Start of Records to process

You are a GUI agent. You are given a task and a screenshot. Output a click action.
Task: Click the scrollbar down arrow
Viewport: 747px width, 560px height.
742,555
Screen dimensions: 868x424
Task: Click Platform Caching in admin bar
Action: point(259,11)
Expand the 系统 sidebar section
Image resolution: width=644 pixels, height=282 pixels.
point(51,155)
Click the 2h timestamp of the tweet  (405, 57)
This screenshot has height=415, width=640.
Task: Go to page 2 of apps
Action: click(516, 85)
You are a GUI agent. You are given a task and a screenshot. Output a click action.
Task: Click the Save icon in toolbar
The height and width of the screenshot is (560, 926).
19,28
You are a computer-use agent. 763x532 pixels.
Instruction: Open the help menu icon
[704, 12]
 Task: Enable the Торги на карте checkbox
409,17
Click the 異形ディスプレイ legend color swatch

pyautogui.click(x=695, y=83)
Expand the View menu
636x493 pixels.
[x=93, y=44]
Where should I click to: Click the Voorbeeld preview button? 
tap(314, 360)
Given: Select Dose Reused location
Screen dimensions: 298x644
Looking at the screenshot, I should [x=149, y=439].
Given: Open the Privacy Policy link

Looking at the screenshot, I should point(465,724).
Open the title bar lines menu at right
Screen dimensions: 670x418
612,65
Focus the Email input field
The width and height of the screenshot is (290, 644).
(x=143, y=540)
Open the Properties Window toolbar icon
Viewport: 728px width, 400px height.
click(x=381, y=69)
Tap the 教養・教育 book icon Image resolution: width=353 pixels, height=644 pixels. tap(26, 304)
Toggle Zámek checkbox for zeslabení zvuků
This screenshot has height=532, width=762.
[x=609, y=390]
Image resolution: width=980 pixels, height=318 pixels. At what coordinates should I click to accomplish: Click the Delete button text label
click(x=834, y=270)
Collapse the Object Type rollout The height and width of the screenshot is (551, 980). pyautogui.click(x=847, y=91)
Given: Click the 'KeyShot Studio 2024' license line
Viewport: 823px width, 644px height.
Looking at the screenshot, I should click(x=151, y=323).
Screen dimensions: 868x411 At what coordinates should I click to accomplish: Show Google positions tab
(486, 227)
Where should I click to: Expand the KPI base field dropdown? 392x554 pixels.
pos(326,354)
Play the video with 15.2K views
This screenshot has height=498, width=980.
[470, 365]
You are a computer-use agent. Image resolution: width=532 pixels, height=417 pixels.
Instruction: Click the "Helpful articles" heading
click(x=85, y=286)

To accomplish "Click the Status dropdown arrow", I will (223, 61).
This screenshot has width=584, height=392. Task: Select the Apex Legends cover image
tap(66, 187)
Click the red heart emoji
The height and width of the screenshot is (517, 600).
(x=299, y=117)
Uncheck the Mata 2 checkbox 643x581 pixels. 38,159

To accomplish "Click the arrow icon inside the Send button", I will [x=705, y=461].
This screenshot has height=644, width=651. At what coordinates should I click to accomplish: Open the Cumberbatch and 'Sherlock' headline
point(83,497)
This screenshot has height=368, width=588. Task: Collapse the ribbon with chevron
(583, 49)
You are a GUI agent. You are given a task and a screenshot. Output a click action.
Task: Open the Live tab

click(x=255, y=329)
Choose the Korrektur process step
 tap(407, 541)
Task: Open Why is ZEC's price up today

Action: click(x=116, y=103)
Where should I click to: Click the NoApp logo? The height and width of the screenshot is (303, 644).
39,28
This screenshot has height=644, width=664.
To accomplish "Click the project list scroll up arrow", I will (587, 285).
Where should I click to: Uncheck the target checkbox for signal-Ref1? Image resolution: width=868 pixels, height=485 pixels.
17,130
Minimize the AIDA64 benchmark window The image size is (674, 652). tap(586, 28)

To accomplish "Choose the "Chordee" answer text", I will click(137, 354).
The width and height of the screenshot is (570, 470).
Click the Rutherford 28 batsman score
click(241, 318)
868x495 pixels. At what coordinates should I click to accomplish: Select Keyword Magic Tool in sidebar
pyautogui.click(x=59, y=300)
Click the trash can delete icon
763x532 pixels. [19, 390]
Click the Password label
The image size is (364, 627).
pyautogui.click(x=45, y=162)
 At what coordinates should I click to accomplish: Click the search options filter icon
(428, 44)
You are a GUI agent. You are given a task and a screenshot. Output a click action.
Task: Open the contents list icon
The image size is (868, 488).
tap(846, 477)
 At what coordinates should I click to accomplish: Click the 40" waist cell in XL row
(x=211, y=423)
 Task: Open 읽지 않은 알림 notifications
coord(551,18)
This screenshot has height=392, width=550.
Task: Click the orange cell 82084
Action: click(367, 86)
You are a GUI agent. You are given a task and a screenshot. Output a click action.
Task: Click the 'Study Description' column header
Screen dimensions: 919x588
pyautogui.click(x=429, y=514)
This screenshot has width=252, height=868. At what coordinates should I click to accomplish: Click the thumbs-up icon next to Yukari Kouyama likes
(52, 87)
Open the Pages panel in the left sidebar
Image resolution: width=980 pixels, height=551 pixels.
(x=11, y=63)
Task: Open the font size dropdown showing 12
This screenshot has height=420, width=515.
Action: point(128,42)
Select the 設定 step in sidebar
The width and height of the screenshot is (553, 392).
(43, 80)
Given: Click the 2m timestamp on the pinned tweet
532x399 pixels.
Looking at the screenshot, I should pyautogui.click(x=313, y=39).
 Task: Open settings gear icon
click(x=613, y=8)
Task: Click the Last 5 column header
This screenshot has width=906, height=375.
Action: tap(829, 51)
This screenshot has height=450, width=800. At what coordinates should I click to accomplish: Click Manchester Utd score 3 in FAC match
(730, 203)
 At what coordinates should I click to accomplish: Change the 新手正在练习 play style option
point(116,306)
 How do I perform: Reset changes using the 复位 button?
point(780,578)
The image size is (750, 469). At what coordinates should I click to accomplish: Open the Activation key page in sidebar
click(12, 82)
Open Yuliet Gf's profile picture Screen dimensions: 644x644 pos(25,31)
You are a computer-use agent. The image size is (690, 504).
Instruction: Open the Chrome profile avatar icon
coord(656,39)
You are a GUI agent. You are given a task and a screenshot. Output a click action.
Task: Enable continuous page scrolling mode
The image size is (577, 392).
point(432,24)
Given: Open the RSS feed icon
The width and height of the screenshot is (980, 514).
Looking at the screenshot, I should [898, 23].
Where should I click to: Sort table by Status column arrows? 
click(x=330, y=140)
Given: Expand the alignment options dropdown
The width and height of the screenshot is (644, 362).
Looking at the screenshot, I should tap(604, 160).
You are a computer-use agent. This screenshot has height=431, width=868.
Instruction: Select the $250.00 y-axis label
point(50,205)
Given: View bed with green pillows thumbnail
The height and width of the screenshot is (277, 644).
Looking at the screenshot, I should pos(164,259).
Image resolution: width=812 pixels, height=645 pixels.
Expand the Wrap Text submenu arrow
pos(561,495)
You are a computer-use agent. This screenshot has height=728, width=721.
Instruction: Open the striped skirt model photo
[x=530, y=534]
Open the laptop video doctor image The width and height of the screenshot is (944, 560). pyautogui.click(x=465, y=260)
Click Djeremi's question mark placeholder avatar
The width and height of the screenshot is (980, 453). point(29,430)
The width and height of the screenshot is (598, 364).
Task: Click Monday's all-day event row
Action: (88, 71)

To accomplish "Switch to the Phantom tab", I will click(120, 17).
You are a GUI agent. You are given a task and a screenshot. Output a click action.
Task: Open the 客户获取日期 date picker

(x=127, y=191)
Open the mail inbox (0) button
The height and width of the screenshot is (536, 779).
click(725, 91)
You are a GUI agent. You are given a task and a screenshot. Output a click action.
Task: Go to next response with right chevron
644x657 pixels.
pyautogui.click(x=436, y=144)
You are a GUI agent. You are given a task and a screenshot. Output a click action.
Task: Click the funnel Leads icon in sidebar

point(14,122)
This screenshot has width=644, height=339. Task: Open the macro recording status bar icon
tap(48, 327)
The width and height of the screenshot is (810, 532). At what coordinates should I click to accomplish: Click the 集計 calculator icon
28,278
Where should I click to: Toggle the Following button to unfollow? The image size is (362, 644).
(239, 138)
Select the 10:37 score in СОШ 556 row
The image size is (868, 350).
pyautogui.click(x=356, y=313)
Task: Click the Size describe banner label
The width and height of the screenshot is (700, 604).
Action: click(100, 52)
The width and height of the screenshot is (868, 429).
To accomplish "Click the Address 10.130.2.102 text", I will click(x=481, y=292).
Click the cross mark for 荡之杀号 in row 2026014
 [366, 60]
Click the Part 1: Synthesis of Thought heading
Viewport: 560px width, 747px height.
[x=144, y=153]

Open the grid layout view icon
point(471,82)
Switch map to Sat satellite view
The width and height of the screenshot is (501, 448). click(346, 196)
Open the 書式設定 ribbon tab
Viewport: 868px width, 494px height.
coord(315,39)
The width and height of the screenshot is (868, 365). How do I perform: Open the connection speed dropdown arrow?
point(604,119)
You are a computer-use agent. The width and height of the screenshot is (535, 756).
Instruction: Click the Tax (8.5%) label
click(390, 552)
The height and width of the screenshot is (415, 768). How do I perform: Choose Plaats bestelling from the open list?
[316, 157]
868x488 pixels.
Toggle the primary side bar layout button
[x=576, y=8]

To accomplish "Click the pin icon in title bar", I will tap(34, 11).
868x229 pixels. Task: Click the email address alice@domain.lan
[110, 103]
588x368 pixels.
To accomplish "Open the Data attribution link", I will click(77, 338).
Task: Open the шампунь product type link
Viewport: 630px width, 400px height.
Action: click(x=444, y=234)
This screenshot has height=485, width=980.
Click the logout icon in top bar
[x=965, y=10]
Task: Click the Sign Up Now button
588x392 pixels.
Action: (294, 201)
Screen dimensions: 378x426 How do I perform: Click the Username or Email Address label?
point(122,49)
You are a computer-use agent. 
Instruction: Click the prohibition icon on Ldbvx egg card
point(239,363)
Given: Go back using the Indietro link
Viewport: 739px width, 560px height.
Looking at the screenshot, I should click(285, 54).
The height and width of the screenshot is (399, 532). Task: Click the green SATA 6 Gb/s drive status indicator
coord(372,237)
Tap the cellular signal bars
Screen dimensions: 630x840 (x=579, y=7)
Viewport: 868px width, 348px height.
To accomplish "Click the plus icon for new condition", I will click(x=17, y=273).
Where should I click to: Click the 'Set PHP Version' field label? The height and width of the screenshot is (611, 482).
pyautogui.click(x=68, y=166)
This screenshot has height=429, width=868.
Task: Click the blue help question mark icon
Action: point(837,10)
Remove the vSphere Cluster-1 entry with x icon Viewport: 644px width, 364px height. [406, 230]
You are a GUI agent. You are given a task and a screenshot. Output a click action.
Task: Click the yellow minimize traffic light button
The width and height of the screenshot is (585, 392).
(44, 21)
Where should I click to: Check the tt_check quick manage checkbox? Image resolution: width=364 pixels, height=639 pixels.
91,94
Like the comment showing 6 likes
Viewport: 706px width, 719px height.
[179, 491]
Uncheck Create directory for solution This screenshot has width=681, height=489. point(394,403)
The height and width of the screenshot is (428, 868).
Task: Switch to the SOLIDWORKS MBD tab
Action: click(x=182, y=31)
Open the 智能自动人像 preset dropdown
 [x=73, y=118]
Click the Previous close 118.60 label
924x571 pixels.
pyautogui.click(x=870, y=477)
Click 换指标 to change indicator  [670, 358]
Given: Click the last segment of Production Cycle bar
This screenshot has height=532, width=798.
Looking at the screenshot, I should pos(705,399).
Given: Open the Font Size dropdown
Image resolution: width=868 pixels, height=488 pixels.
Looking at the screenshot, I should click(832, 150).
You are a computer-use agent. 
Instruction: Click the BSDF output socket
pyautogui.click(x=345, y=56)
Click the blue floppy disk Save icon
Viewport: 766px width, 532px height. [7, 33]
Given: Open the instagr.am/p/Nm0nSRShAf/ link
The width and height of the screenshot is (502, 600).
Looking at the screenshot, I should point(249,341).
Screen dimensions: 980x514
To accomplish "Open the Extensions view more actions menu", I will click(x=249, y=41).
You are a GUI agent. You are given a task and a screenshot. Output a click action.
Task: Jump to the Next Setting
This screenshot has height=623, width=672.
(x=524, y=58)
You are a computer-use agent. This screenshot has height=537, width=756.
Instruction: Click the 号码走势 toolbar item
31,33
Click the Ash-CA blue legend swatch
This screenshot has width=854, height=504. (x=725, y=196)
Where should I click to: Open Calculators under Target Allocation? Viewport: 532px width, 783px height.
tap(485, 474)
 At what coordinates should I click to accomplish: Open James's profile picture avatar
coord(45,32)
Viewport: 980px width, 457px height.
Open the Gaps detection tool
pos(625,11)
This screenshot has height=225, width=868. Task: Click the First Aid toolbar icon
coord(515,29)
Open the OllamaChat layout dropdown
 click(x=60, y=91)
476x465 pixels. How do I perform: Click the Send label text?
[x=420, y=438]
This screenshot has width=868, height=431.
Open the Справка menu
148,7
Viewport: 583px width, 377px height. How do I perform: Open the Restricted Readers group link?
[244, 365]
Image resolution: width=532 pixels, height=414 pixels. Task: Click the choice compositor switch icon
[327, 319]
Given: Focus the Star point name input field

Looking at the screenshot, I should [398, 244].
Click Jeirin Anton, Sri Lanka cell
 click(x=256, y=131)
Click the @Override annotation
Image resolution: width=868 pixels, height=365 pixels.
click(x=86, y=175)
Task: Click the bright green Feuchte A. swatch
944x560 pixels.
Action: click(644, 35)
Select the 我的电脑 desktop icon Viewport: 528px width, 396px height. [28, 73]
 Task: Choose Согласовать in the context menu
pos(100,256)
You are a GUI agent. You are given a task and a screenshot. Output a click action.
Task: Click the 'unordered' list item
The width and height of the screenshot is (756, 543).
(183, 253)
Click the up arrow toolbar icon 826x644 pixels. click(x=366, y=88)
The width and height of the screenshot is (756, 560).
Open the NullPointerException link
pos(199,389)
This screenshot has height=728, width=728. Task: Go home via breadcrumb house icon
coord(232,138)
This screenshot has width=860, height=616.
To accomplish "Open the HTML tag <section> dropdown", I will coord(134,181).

End of Records to process

-- Task instructions --
Set down exactly the lines of the data above, beginning with the line that has "You are a computer-use agent. The image" and ending with the line that has "Open the laptop", and no others.

-- Result below --
You are a computer-use agent. The image size is (690, 504).
Instruction: Open the Chrome profile avatar icon
coord(656,39)
You are a GUI agent. You are given a task and a screenshot. Output a click action.
Task: Enable continuous page scrolling mode
The image size is (577, 392).
point(432,24)
Given: Open the RSS feed icon
The width and height of the screenshot is (980, 514).
Looking at the screenshot, I should [898, 23].
Where should I click to: Sort table by Status column arrows? 
click(x=330, y=140)
Given: Expand the alignment options dropdown
The width and height of the screenshot is (644, 362).
Looking at the screenshot, I should tap(604, 160).
You are a computer-use agent. This screenshot has height=431, width=868.
Instruction: Select the $250.00 y-axis label
point(50,205)
Given: View bed with green pillows thumbnail
The height and width of the screenshot is (277, 644).
Looking at the screenshot, I should pos(164,259).
Image resolution: width=812 pixels, height=645 pixels.
Expand the Wrap Text submenu arrow
pos(561,495)
You are a computer-use agent. This screenshot has height=728, width=721.
Instruction: Open the striped skirt model photo
[x=530, y=534]
Open the laptop video doctor image The width and height of the screenshot is (944, 560). pyautogui.click(x=465, y=260)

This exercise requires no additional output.